Justification answers the questions “who belongs to the people of God?” and “how can we tell?” It’s about “how one could tell, in the present, who God’s true people were – and hence who one’s family were, who were the people with whom one should, as a matter of family love and loyalty, sit down and eat” (159).

Citing Romans 8:30, he argues that justification comes after the call, and is God’s declaration concerning the faith that the Spirit aroused through the call.

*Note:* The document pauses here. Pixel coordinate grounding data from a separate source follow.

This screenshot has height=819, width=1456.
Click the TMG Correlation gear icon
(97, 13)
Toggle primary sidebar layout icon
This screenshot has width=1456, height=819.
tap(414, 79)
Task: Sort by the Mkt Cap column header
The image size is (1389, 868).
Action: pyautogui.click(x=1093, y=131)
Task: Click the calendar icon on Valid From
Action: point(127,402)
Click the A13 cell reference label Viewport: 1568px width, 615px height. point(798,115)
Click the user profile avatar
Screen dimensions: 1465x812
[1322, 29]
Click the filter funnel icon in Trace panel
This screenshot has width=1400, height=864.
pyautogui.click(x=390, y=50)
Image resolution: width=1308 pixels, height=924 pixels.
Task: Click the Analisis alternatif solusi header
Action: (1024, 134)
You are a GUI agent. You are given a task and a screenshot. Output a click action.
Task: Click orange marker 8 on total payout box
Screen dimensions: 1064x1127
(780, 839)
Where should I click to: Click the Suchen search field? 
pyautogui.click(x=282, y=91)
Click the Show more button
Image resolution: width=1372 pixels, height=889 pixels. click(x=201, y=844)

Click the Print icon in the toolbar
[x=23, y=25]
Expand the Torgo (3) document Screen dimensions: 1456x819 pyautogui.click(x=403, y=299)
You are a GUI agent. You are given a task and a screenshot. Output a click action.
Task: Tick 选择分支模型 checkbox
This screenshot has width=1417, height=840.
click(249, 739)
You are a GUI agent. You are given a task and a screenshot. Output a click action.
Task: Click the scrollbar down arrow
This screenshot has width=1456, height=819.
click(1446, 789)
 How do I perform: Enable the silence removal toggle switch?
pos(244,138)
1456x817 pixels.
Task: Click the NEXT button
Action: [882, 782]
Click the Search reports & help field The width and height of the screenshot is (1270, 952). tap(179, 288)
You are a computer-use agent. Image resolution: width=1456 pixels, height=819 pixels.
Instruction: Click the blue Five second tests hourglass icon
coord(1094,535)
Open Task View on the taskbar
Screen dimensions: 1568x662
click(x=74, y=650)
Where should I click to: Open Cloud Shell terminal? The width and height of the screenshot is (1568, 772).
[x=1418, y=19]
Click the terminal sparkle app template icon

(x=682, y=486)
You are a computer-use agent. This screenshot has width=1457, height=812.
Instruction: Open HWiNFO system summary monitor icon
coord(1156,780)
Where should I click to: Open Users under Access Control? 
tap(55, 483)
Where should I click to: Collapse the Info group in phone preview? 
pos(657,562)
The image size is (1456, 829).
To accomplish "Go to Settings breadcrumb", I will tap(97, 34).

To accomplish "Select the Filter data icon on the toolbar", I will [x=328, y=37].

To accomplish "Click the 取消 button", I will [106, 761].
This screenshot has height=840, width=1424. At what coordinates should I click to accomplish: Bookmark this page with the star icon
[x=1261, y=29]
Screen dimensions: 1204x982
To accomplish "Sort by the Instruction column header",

Where God sees the sole “badge” of membership in His people, faith – as opposed to circumcision, ethnic Jewishness, or any other badge – He judges these to be His people: “his elect, ‘the circumcision,’ ‘the Jews,’ ‘the Israel of God.’ They are given the status dikaios, ‘righteous,’ ‘within the covenant’” (122).

Because God has declared all who have faith in Jesus as “righteous” and members of His covenant family, all believers must do the same, rather than retaining the divisions of the old covenant system.

5) Jew and Gentile. Justification is bound up with the erasure of distinctions between Jew and Gentile in the new covenant; one cannot “separate the doctrine of justification by faith from that of the incorporation of Gentiles into the people of God.”

God declares those who have faith to be His people, sons of Abraham because they have the faith of Abraham, and faith is not ethnically qualified: “the only badge of membership in God’s people is the badge of faith, faith which is open to all, Jew and Gentile alike – otherwise God would seem to be God only of Jews, not of Gentiles also, as would inevitably be the case if Torah, the Law given only to Jews, were the means or standard of definition” (121).

This helps explain why justification takes on a prominence in Paul that it does not have in the teaching of Jesus: Jesus was not facing the issue of Gentile inclusion during His ministry, and, Wright points out, he doesn’t talk about circumcision any more than he does justification.

6) Agents of restorative justice. Those who respond in faith to the gospel are rescued from sin and idolatry and death, but they are also formed into a new community through which God is advancing His “purposes to rescue the whole world.” In short, “through this creation of a Jew-plus-Gentile family the living God [declares] to the principalities and powers that their time is up, and [launches] the whole project of new creation” (122).